* About this task
Return, from the listing below, each line where the word "dialog" appears.
════════
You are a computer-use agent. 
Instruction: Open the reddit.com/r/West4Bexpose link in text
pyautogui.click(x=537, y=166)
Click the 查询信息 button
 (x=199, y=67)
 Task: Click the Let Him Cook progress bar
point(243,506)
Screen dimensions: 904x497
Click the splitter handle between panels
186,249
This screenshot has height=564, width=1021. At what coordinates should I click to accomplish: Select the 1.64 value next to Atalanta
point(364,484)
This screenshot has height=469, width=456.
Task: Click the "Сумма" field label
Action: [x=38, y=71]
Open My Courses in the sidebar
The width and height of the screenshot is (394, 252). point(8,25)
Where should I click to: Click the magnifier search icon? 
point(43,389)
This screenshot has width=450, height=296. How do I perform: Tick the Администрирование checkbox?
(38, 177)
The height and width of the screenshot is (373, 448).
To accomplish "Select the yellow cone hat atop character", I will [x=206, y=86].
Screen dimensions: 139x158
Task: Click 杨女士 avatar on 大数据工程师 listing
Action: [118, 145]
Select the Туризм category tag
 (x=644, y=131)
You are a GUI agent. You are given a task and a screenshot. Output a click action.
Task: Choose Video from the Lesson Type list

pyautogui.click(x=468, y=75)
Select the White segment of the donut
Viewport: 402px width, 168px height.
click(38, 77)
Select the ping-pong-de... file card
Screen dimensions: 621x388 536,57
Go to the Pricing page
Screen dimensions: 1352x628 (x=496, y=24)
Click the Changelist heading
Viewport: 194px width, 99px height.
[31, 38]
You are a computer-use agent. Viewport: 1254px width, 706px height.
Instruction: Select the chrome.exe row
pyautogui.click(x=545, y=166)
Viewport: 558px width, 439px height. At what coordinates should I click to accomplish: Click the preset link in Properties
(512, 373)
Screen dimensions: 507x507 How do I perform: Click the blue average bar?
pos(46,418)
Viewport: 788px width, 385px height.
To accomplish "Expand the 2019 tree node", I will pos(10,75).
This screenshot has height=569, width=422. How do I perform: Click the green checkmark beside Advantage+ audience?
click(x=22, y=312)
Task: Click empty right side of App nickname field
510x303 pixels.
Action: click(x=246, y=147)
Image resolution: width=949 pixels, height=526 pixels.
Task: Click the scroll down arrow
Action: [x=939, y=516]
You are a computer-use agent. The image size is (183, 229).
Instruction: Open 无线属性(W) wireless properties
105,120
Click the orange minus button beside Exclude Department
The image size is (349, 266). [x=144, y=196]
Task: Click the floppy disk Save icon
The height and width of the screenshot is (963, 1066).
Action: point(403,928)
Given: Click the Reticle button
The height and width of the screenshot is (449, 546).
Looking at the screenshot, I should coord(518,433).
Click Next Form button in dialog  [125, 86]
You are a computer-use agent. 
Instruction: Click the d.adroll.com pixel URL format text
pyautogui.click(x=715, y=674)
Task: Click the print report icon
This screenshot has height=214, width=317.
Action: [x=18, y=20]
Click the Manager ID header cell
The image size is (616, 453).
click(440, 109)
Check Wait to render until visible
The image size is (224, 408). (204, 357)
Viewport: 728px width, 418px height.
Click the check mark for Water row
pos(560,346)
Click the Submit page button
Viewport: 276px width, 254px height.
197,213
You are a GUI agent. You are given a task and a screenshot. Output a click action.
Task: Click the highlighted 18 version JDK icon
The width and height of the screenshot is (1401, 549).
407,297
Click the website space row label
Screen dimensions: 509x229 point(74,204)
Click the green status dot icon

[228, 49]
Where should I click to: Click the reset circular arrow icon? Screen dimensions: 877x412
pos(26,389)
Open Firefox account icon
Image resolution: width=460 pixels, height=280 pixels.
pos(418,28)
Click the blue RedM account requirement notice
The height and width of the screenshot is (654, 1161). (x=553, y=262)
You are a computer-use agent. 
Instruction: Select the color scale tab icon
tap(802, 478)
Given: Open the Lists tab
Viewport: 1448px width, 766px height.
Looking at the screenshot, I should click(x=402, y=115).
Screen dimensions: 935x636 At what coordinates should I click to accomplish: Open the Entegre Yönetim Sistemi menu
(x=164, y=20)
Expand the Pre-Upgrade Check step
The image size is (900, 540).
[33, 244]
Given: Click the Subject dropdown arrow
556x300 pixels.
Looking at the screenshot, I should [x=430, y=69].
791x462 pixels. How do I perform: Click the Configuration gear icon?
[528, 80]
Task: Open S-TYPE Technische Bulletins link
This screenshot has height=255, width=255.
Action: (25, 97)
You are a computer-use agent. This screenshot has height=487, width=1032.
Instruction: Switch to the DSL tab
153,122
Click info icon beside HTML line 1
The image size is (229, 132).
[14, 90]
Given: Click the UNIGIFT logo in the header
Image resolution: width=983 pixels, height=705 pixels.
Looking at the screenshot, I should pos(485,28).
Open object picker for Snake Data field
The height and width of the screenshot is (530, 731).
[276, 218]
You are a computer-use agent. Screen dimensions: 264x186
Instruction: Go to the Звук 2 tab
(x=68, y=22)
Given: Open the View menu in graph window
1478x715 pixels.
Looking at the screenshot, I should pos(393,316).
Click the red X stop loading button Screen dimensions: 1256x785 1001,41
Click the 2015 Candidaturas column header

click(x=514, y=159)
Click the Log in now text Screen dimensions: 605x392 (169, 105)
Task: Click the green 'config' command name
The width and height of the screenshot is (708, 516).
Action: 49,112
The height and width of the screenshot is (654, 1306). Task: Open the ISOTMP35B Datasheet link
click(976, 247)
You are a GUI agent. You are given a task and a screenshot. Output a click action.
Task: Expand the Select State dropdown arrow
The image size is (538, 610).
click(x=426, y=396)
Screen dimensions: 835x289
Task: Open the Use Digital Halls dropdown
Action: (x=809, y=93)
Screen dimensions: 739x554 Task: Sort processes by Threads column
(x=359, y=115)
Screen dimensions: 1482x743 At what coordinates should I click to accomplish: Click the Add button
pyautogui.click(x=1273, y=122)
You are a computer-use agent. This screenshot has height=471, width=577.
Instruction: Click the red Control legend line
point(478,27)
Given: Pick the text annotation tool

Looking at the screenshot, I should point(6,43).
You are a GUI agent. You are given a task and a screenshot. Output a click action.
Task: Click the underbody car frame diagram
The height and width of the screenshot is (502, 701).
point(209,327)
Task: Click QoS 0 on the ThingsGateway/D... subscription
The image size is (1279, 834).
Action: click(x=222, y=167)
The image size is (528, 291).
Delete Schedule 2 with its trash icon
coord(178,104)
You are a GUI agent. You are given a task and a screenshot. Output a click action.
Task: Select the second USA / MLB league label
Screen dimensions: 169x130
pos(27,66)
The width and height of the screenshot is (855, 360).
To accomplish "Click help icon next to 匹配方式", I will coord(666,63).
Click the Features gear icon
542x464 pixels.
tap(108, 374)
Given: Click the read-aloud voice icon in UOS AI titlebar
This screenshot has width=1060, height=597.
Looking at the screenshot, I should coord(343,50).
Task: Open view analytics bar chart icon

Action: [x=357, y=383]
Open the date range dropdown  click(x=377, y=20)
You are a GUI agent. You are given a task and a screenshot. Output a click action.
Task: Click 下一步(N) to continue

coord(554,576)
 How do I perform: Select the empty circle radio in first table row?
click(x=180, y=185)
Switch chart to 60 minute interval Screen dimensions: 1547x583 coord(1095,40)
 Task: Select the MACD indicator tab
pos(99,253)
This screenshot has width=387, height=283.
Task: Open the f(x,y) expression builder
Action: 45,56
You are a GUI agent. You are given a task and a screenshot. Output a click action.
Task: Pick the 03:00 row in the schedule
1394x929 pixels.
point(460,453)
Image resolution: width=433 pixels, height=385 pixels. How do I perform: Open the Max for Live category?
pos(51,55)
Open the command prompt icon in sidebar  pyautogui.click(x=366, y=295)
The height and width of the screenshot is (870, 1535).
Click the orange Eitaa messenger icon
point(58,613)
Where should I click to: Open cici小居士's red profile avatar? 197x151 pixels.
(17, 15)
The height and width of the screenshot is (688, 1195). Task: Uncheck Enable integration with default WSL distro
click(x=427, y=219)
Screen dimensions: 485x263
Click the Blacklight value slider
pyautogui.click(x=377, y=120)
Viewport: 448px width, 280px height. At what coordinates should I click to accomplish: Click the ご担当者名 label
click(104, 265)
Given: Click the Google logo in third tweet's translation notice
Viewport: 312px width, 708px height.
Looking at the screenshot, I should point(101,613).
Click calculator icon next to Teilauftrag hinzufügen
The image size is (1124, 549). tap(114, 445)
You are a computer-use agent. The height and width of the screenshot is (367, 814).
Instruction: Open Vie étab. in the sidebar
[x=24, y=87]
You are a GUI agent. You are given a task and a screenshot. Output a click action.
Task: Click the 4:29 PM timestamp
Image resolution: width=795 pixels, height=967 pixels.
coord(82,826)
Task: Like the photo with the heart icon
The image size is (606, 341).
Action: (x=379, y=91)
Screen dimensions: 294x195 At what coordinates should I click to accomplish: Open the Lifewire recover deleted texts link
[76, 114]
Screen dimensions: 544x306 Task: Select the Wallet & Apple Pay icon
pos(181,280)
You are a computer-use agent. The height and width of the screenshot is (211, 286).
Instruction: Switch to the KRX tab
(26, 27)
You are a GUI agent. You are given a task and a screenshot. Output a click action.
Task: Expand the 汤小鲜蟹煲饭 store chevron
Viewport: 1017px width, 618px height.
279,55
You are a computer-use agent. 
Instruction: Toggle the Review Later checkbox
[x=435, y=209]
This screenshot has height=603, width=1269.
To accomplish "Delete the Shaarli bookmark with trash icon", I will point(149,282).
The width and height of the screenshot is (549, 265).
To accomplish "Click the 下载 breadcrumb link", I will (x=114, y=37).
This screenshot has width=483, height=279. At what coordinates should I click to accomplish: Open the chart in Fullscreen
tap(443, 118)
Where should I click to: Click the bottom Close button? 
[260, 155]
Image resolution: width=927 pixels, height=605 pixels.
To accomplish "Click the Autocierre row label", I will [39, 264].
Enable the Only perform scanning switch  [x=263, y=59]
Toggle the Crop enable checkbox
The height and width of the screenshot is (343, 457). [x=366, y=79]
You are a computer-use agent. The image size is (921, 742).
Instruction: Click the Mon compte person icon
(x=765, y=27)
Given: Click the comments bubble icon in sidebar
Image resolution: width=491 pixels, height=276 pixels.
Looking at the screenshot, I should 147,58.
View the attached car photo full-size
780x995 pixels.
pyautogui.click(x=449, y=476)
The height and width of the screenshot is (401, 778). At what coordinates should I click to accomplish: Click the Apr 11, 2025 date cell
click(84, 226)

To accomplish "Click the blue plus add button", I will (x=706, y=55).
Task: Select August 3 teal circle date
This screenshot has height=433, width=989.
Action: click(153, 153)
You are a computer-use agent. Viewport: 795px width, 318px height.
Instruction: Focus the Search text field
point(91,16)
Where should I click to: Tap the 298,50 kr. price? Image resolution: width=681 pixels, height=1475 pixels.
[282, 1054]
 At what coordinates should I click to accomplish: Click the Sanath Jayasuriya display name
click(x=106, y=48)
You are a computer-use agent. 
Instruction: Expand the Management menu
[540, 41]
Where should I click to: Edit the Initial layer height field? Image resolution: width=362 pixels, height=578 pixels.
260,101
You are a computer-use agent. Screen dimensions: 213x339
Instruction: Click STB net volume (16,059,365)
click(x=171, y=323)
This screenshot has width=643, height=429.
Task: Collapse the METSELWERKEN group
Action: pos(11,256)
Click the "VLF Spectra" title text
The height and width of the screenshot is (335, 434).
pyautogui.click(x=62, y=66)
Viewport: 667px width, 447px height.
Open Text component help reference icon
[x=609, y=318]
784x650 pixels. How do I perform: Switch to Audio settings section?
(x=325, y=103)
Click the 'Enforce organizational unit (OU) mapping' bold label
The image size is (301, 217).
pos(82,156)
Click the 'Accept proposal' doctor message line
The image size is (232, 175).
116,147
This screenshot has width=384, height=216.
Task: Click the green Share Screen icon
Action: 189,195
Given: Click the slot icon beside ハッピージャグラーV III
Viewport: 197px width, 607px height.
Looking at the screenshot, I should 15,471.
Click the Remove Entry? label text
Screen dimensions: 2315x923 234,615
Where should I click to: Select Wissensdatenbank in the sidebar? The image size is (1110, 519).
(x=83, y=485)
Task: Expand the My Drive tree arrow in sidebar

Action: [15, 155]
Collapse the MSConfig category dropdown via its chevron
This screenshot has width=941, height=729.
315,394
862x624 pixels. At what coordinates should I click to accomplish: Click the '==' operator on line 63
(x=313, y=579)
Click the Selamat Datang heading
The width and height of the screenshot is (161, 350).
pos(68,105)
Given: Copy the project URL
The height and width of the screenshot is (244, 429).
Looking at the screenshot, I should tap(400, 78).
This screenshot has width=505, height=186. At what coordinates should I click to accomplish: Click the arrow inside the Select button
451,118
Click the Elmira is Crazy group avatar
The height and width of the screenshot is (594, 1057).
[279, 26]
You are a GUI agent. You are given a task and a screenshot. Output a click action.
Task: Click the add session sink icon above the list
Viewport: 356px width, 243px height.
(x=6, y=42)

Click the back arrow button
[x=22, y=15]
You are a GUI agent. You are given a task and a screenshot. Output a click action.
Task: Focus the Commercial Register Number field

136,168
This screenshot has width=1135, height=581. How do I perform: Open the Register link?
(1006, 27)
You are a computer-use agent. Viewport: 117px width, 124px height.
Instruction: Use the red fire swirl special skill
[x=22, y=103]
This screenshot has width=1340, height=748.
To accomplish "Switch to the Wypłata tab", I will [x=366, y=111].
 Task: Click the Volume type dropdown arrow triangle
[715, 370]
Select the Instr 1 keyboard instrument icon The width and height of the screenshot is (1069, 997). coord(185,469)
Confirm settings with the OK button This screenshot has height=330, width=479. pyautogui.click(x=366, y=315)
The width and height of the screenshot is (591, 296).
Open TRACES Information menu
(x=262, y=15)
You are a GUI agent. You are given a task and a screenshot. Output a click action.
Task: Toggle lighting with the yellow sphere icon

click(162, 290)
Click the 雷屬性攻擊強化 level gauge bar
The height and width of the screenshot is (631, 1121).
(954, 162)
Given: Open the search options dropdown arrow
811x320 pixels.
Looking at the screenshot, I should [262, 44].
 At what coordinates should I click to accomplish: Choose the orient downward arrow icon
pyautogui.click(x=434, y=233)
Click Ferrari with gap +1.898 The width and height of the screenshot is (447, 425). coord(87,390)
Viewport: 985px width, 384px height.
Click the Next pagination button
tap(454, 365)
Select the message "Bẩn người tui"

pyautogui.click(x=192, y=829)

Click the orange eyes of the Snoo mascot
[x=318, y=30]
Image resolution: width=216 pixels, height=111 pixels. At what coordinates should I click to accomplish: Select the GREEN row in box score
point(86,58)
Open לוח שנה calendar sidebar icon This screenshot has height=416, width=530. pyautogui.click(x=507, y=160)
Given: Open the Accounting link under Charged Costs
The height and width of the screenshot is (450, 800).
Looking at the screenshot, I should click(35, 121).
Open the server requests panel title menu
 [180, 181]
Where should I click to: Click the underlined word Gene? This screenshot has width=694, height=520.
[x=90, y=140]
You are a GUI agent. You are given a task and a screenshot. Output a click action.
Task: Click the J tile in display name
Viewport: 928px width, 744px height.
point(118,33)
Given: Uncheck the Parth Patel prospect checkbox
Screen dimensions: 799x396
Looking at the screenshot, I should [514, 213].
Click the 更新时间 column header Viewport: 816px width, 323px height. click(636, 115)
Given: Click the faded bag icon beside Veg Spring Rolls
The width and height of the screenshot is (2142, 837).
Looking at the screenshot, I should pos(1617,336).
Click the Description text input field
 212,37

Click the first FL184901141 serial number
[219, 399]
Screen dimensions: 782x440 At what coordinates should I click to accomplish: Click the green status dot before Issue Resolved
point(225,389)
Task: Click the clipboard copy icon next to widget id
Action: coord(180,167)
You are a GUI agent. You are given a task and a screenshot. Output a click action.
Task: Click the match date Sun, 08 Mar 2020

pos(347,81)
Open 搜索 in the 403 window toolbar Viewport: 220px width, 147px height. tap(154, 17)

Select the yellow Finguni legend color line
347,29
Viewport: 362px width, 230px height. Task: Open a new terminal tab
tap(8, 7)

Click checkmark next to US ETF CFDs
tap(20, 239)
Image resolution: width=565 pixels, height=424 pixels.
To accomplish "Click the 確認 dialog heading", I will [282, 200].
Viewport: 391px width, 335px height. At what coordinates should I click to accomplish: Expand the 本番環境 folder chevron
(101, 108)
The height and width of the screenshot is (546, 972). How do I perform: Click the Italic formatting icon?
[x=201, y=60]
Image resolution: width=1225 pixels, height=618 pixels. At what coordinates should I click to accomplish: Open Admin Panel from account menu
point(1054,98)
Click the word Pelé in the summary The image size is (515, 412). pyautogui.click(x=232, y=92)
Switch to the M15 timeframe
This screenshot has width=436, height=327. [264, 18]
════════
* Response area
Click Next Form button in dialog  [125, 86]
To accomplish "Click the 確認 dialog heading", I will [282, 200].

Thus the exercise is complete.